ABSTRACT: "The massive core of the molecular cloud CB3 is associated
with a molecular outflow and water maser emission as signs of active star
formation. We present observations of this star-forming region obtained
with the Infrared Space Telescope (ISO). We used the photo-spectrometer
ISOPHOT and the infrared camera ISOCAM to investigate the cloud core of
CB3. A bright IR object is found very near to the centre of the core, but
we argue that it is not the object responsible for the high luminosity.

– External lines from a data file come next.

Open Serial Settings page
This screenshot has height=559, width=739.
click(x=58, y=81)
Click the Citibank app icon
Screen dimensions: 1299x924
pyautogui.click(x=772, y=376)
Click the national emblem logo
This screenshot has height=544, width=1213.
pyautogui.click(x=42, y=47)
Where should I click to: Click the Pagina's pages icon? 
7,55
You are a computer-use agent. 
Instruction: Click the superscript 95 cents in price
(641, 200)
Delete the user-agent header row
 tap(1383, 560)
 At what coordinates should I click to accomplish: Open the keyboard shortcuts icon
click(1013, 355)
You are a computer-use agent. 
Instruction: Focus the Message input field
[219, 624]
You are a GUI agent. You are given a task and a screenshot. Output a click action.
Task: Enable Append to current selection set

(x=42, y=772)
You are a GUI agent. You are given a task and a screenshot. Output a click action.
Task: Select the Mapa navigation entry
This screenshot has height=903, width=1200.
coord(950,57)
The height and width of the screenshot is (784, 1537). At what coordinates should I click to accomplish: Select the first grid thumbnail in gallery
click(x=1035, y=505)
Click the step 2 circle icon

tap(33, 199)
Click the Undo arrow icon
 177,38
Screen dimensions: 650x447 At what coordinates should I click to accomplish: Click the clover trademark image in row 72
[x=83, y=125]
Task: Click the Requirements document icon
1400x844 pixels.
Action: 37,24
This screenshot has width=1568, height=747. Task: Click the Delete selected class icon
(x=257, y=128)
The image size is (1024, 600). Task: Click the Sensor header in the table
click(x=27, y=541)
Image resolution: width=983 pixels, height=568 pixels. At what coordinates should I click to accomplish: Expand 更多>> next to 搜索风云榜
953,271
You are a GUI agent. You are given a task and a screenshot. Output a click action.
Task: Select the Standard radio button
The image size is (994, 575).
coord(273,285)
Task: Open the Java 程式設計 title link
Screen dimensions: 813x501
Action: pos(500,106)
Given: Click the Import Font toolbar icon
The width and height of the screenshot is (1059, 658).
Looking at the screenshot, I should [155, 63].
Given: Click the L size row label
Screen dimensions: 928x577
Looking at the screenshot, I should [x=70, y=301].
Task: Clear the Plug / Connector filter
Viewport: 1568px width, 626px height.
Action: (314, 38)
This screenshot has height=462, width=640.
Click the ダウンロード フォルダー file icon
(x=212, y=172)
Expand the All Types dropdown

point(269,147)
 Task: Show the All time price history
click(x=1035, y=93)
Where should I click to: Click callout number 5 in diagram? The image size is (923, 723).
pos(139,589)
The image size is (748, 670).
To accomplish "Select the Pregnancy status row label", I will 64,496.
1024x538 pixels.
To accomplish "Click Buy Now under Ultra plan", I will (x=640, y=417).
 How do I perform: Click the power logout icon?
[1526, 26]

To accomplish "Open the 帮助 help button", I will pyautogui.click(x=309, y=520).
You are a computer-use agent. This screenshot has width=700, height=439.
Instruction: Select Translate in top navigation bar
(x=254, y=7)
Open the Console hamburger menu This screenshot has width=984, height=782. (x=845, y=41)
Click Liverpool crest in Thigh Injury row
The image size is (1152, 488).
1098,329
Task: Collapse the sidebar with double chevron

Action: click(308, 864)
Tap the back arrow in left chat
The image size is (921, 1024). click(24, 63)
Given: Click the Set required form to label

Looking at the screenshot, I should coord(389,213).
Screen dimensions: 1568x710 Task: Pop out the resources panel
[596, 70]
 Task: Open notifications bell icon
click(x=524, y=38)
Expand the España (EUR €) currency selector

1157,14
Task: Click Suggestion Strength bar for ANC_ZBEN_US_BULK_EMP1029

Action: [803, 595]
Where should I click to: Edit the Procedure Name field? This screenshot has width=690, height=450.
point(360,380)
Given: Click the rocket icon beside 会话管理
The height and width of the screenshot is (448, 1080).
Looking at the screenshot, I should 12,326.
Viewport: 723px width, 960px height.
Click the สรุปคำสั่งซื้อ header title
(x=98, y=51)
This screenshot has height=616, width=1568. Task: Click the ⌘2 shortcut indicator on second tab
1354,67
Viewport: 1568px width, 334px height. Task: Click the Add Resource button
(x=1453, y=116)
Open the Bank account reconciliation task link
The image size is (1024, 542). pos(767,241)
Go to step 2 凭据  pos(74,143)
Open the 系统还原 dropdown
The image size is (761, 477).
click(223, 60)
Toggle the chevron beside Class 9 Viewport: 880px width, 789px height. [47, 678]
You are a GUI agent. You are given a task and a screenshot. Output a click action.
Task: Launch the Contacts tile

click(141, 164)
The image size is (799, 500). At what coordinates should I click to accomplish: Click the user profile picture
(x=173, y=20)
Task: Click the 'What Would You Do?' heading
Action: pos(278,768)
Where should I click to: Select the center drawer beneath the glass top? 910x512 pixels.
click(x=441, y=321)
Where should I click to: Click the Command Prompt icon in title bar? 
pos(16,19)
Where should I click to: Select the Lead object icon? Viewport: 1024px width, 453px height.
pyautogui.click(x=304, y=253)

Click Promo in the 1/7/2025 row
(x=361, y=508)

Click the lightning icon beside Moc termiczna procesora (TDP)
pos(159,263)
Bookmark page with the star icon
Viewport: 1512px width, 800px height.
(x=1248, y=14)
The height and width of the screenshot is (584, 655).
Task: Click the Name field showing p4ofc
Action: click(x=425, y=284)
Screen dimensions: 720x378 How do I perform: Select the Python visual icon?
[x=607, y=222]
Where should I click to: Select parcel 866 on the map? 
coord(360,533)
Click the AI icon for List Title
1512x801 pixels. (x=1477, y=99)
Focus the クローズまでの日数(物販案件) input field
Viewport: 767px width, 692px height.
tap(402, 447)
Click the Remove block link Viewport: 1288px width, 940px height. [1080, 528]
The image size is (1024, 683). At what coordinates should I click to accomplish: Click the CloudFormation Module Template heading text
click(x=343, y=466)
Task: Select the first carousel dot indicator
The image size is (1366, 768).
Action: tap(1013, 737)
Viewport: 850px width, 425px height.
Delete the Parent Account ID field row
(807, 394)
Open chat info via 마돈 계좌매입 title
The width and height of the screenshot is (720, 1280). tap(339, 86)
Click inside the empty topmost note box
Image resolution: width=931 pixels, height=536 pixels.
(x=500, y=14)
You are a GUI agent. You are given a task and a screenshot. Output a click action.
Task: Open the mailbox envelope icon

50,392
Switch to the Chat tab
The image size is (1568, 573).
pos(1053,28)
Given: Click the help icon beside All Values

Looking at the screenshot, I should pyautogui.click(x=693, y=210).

The ISOCAM observations revealed a cloud of PAH emission next to the dense
core. Two Herbig-Haro objects are detected along the ``blue'' outflow axis
by their H2 emission. They appear also in the ISOCAM observations. Far
infrared (FIR) and ground-based sub-millimetre observations yielded the
complete spectral energy distribution (SED) of the CB3 cloud core. The
lack of an NIR source associated with the cloud core and the strongly rising
SED with a maximum at about 120um implies that CB3 hosts a Class 0 protostar
still accreting and producing the outflow. Fitting a modified blackbody
curve to the SED returned a temperature of 34K, a luminosity of 725 Lo
and a dust emissivity proportional to nu**1.6. Assuming that the luminosity
is due to accretion and deuterium burning, we conclude that the protostar
has a mass between 5 and 10 Mo and accretes at a rate between 5 and 2x10e-5
Modot/yr."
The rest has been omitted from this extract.